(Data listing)
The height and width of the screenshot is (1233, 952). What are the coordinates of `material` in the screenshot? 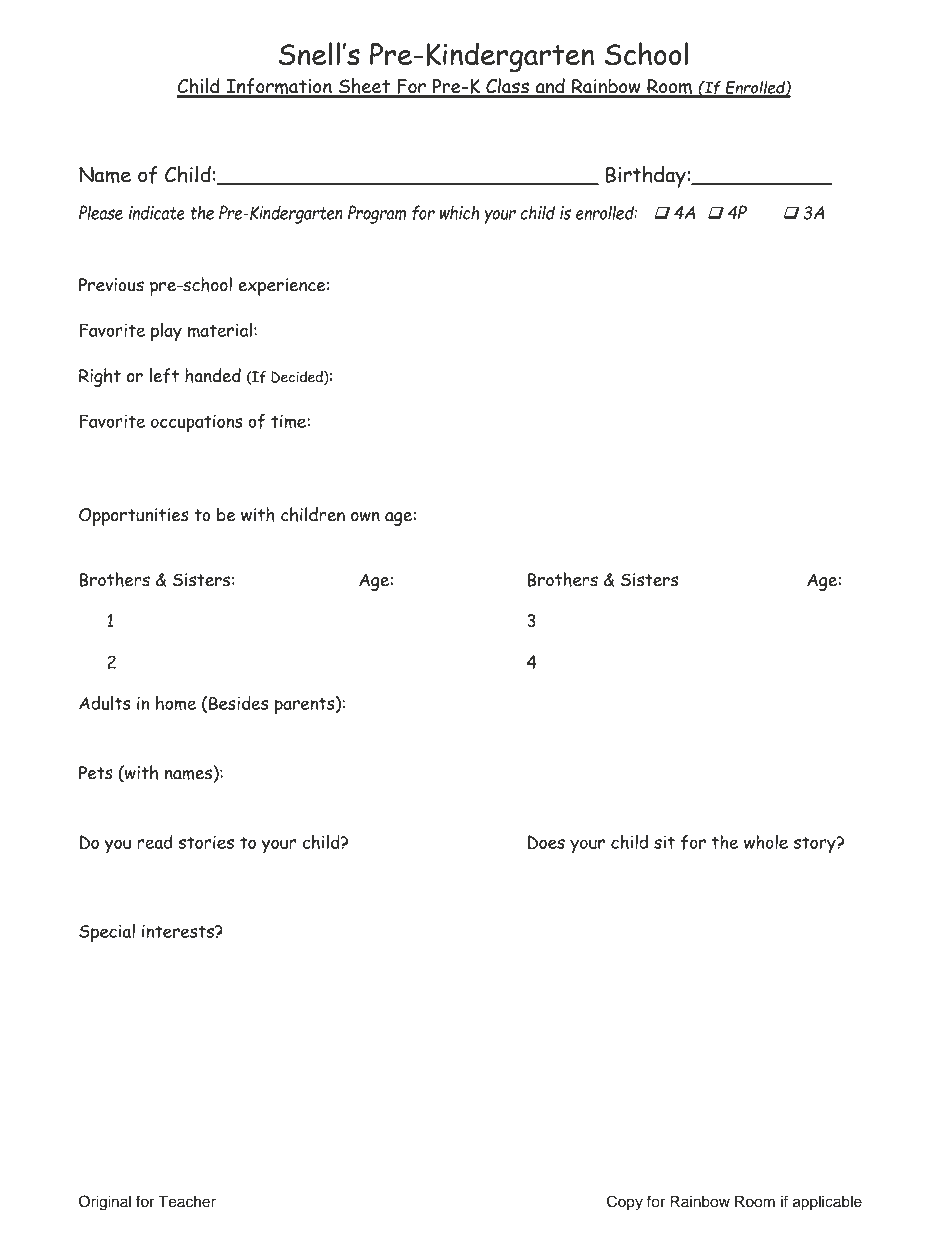 It's located at (220, 330).
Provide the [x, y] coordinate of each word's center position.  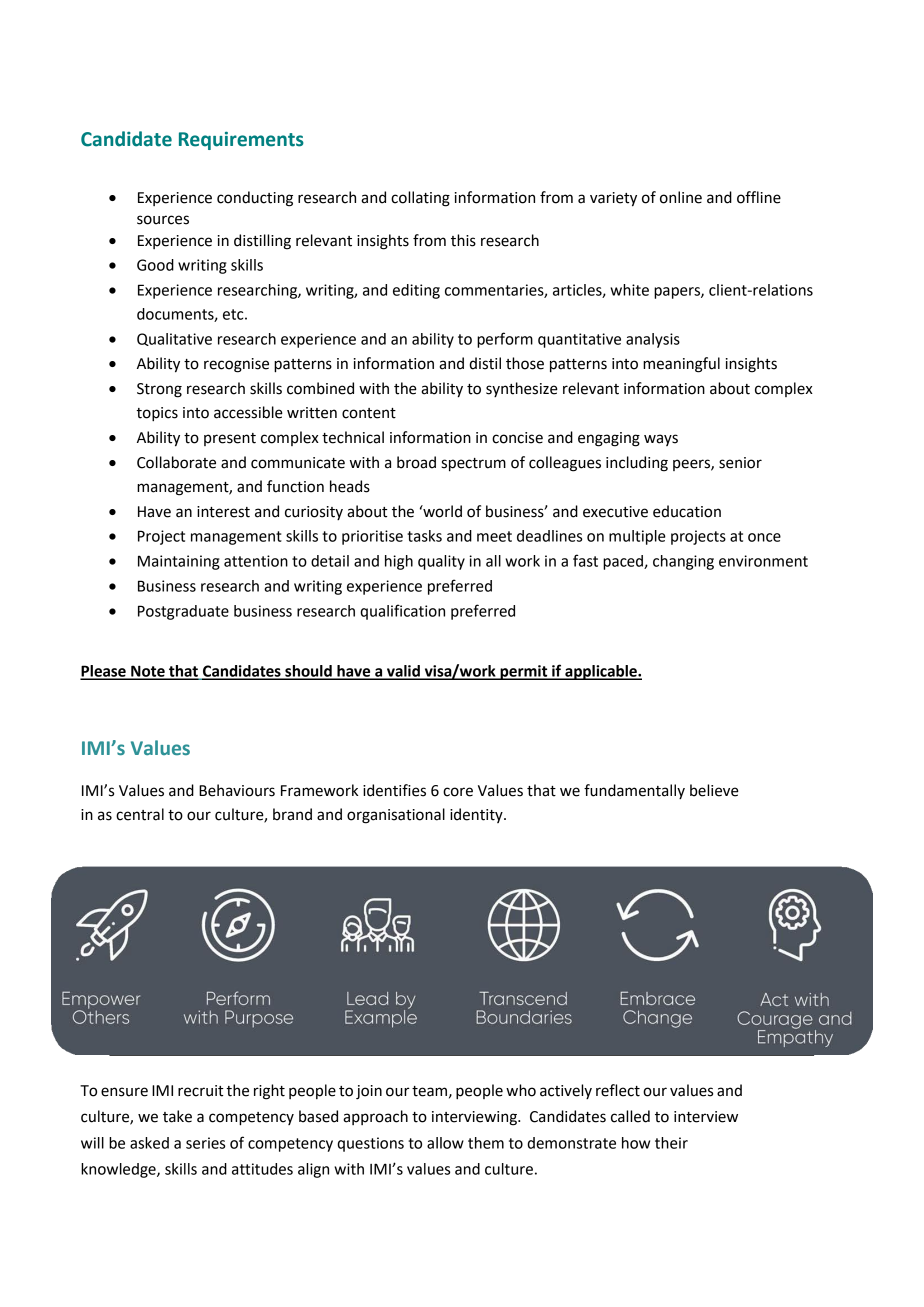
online [681, 197]
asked [149, 1143]
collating [420, 199]
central [140, 814]
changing [683, 562]
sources [163, 220]
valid [403, 672]
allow [445, 1143]
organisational [396, 816]
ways [661, 440]
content [369, 413]
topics [157, 414]
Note [148, 672]
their [671, 1143]
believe [714, 790]
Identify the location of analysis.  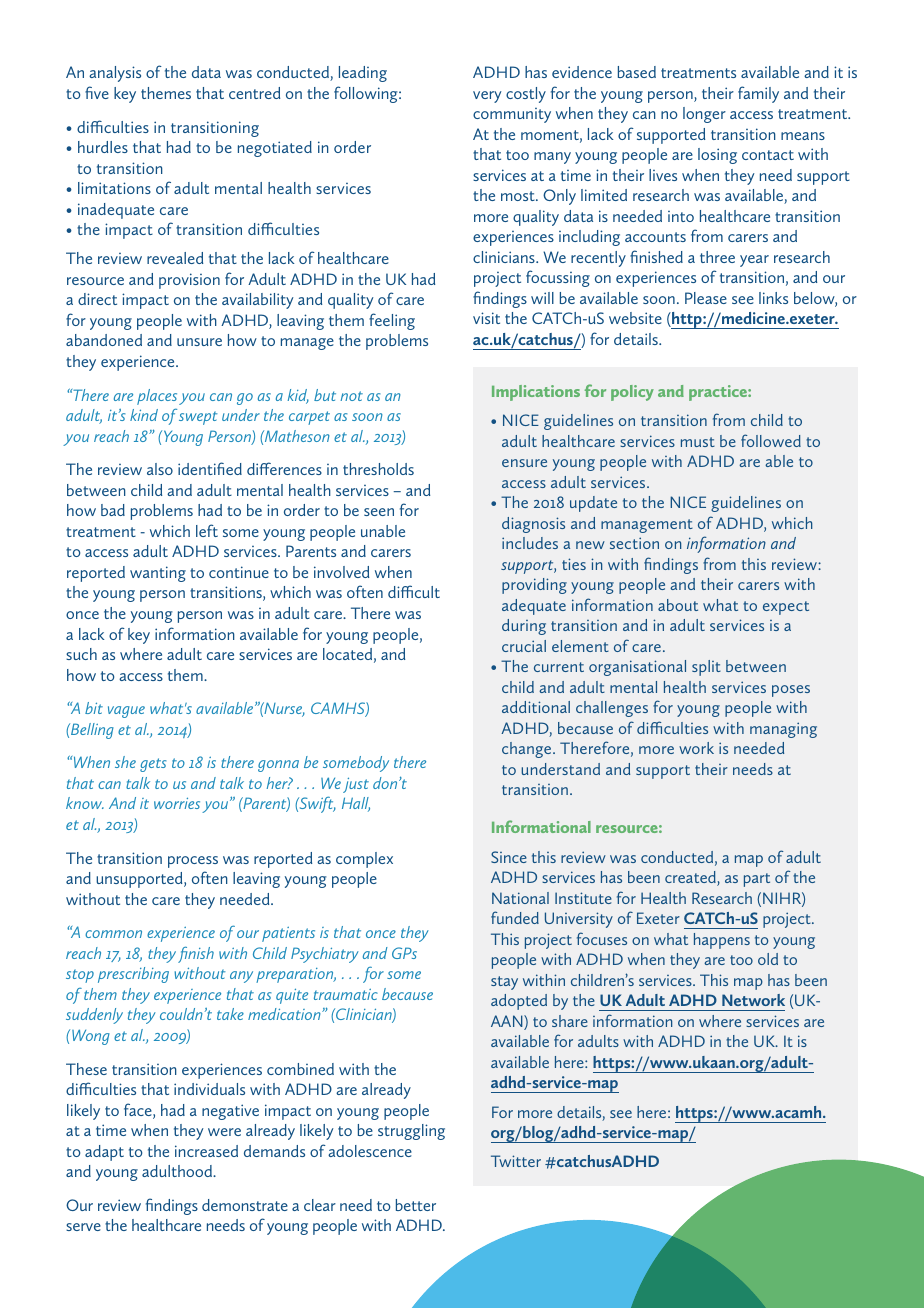
(115, 74).
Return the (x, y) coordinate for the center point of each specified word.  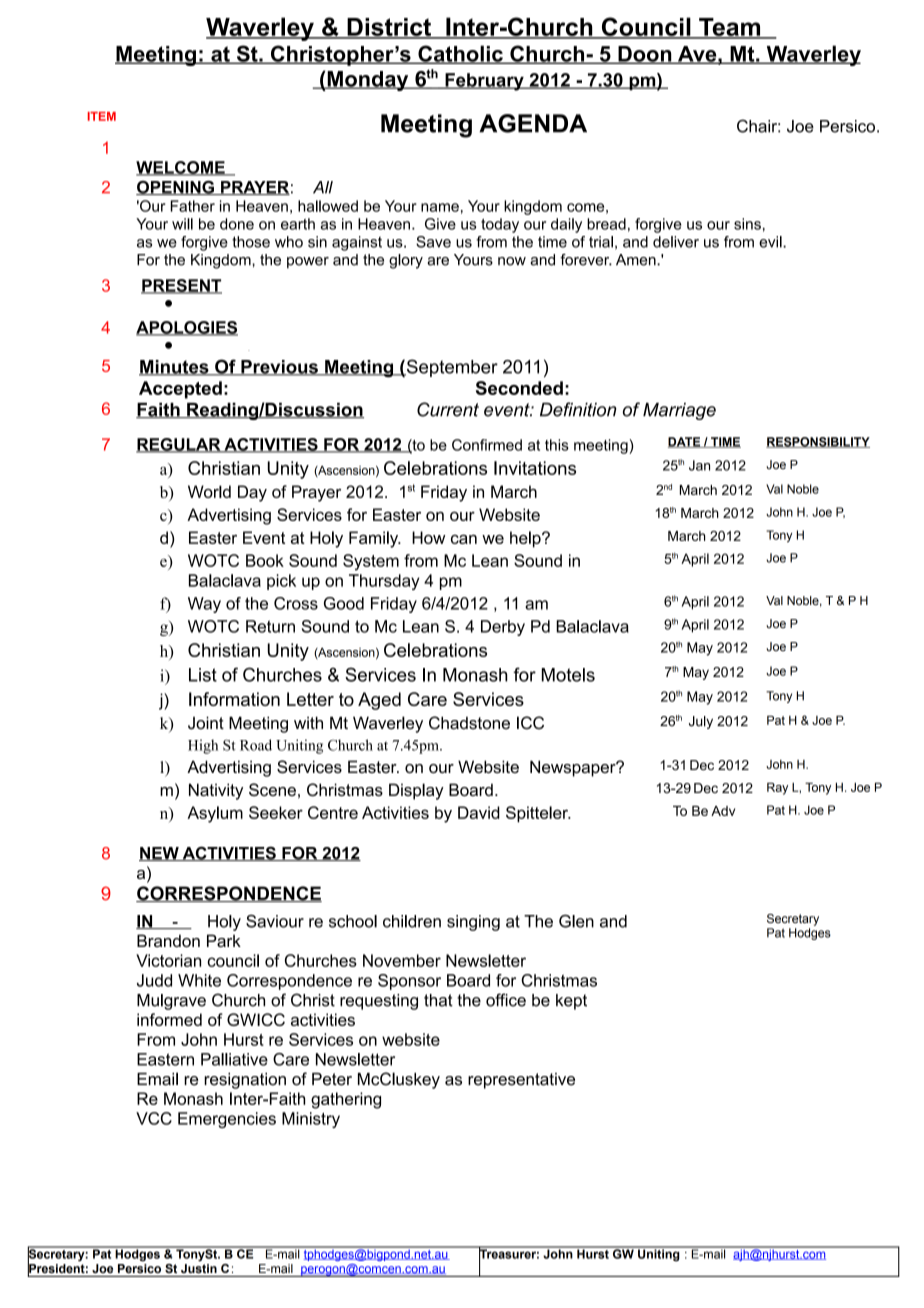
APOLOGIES (187, 328)
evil (771, 242)
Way (204, 605)
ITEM (102, 116)
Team (730, 28)
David (479, 812)
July (701, 722)
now (512, 261)
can (464, 539)
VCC (154, 1118)
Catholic (460, 54)
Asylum (215, 814)
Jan (699, 465)
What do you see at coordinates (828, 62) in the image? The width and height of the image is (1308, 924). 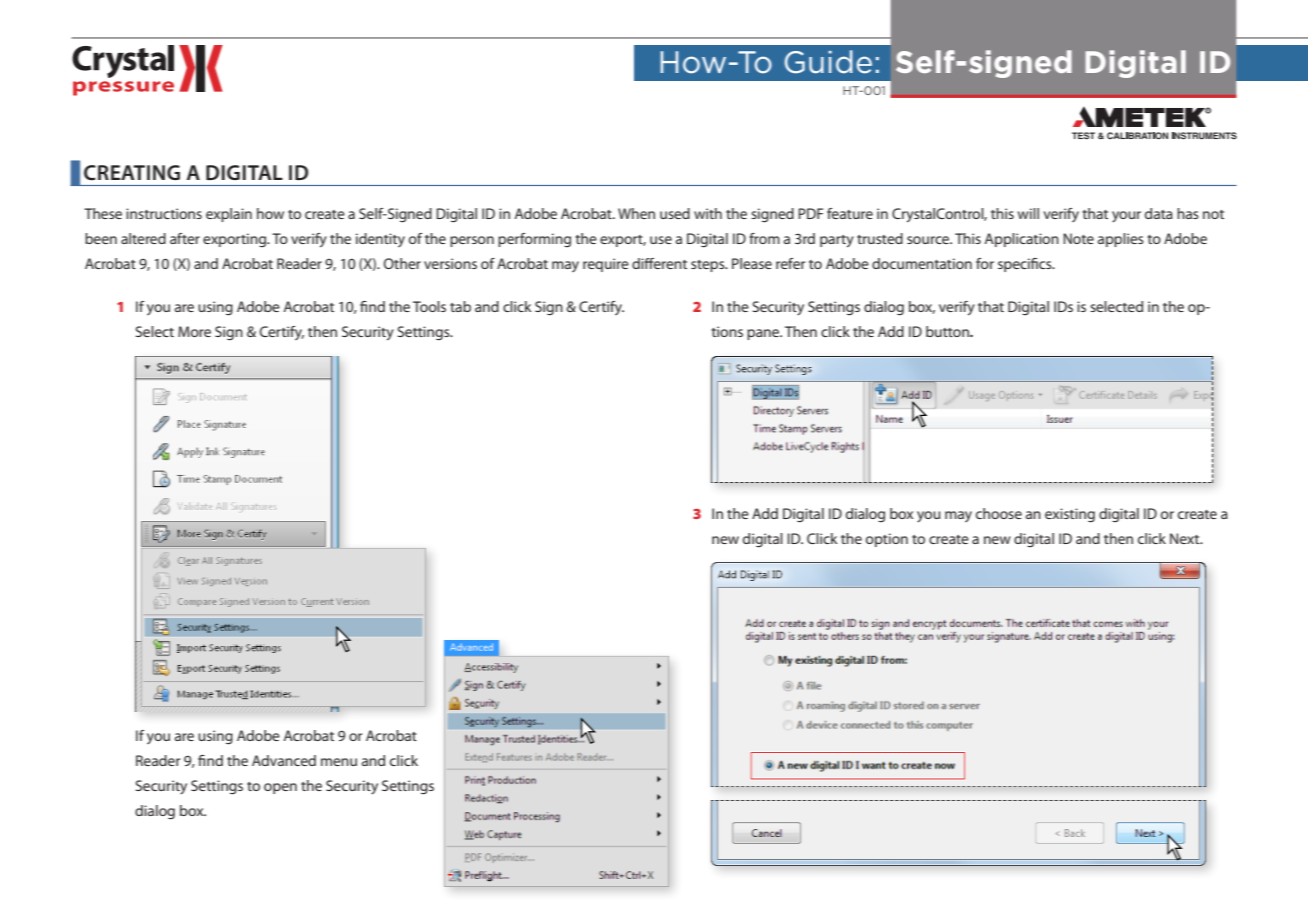 I see `Guide` at bounding box center [828, 62].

Description of the task:
Return, exactly as they appear, the entries in the stretch from the line containing "Note [148, 672]" through the line containing "Asylum (215, 814)", both lines included. Leave the pictures out of your answer.

Answer to the task:
Note [148, 672]
their [671, 1143]
believe [714, 790]
Identify the location of analysis.  
(115, 74).
Return the (x, y) coordinate for the center point of each specified word.  
APOLOGIES (187, 328)
evil (771, 242)
Way (204, 605)
ITEM (102, 116)
Team (730, 28)
David (479, 812)
July (701, 722)
now (512, 261)
can (464, 539)
VCC (154, 1118)
Catholic (460, 54)
Asylum (215, 814)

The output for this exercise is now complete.